Paragraph 3: Cascading Budgetary Implications

This second extension follows an earlier one that moved the deadline from December 31, 2024, to June 30, 2025, also at President Tinubu’s request. The initial justification was to allow the executive branch to finalize ongoing projects and optimize budget allocations. The latest extension creates an unusual situation where two budgets are effectively operating concurrently: the extended 2024 budget and the already approved 2025 budget. Sources within federal ministries reveal that the implementation of the 2025 budget is yet to commence, months into the fiscal year, with operations continuing under the 2024 budget. This has resulted in significant payment delays for contractors and government workers, further exacerbating concerns about the government’s fiscal management. The expectation among some officials is for a similar extension to be granted for the 2025 budget, mirroring the pattern established with the 2024 budget.

Paragraph 4: Expert Analysis and Economic Concerns

Economists have expressed deep reservations about the repeated extensions. Ayo Teriba, CEO of Economic Associates, described the action as a developing habit, highlighting the lack of resources to fund projects adequately. He questioned the need for 24 months to execute a 12-month budget, asserting that the underlying issue is a lack of funding. Paul Alaje of SPM Professionals warned about the potential inflationary impact of the extended budget implementation, particularly concerning the increased money supply. He emphasized the importance of adhering to budget cycles and limiting extensions to the first quarter of a new year to maintain predictability and control inflation expectations. Professor Akpan Ekpo highlighted the crucial role of capital budgets in driving economic growth, lamenting the embarrassment of running two budgets simultaneously. He stressed that this situation showcases inadequate forecasting and creates uncertainty for potential investors. He also expressed concern about the inflationary pressure resulting from increased money injected into the system.

Paragraph 5: Divergent Perspectives and Justifications

Dr. Muda Yusuf of the Centre for the Promotion of Private Enterprise pointed to historical underperformance of capital budgets, attributing it to factors like collapsed revenue assumptions, particularly from oil, and overly ambitious budget targets. He advocated for budget reforms to enhance realism and align capital projects with actual funding capacity. Dr. Aliyu Ilias cautioned that the repeated extensions set a worrying precedent, potentially distorting the budgetary process. He warned about the risk of duplication and reduced transparency in project implementation when two capital budgets run concurrently. Contrary to these criticisms, Segun Kuti-George, of the Nigerian Association of Small-Scale Industrialists, offered a more positive perspective. He argued that the extension allows the government to complete 2024 projects while simultaneously implementing the 2025 budget, viewing this as a positive development for infrastructure development and overall economic growth.

Paragraph 6: Concluding Remarks on Fiscal Management

The extension of the 2024 budget’s capital component has spurred a vigorous debate about Nigeria’s fiscal management practices. While proponents argue that it allows for project completion and continued infrastructure development, critics express concerns about fiscal indiscipline, transparency, and potential inflationary pressures.
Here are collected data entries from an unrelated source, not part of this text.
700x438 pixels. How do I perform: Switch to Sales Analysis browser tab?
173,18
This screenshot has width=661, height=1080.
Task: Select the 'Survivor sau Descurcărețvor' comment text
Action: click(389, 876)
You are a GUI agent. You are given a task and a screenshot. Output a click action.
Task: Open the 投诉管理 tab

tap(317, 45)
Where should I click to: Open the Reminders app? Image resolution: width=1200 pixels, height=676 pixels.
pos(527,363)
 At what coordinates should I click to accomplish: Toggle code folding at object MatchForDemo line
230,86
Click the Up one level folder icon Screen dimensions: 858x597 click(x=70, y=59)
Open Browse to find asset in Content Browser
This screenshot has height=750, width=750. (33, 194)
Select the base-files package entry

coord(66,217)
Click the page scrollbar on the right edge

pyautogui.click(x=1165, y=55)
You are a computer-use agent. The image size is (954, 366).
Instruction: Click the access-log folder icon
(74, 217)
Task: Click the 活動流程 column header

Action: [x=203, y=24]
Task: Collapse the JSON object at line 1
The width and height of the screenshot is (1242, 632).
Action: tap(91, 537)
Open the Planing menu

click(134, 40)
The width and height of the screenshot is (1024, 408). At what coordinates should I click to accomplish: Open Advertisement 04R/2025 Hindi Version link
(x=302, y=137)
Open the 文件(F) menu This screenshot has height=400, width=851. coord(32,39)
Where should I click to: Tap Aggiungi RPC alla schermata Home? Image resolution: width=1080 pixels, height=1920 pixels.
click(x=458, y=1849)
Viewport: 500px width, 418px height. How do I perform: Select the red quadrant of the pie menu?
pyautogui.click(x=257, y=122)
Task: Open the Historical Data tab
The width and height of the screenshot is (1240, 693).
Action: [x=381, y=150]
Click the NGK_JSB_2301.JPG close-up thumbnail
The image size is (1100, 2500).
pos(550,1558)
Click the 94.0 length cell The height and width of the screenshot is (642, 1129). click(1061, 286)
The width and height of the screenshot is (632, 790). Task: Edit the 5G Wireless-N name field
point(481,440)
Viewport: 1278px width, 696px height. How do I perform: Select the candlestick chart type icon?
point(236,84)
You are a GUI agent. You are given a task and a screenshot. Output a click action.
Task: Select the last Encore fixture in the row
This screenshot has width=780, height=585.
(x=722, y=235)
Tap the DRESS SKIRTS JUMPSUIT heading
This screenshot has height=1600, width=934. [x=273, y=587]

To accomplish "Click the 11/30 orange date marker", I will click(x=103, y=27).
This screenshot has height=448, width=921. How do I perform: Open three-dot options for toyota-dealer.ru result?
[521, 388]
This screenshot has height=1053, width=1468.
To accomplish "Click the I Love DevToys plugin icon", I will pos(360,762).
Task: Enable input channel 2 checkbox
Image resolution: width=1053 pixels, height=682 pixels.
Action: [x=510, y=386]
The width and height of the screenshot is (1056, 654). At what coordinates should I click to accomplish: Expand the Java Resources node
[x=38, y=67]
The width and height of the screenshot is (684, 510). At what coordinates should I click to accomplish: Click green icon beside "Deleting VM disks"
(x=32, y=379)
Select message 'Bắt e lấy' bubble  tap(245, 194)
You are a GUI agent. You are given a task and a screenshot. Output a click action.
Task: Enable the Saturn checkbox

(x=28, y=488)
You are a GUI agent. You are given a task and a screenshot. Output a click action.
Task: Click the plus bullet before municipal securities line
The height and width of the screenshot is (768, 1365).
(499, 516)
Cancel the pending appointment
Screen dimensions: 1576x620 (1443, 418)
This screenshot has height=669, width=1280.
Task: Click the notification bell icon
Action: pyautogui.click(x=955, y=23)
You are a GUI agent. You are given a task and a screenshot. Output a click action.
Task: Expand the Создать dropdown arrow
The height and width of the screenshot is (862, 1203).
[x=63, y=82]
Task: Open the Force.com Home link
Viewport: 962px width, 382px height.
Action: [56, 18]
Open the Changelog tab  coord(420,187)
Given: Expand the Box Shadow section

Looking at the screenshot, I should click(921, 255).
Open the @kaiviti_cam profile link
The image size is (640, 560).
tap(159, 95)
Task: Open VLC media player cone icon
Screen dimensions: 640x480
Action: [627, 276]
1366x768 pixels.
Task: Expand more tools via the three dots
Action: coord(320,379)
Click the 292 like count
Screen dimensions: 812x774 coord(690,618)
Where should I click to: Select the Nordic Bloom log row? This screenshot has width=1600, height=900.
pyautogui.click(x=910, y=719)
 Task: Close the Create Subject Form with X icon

The parallel implementation of two budgets raises questions about budgetary planning and execution capacity within government agencies. As Nigeria navigates these complex economic challenges, the need for robust and transparent budgetary processes becomes increasingly paramount. The long-term implications of these repeated extensions will undoubtedly continue to be a subject of close scrutiny by economists, policymakers, and the public alike.